▶ **SUPPLIED MATERIAL**:
:::
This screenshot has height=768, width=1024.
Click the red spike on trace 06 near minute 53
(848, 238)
:::
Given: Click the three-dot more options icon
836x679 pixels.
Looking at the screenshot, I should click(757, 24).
:::
▶ **WRITTEN PROBLEM**: Swap "more options" for "overflow menu" in the data from the line containing "Given: Click the three-dot more options icon" down to the line containing "Looking at the", both included, and give back only those lines with everything else unchanged.

▶ **RESULT OF THIS TASK**:
Given: Click the three-dot overflow menu icon
836x679 pixels.
Looking at the screenshot, I should click(757, 24).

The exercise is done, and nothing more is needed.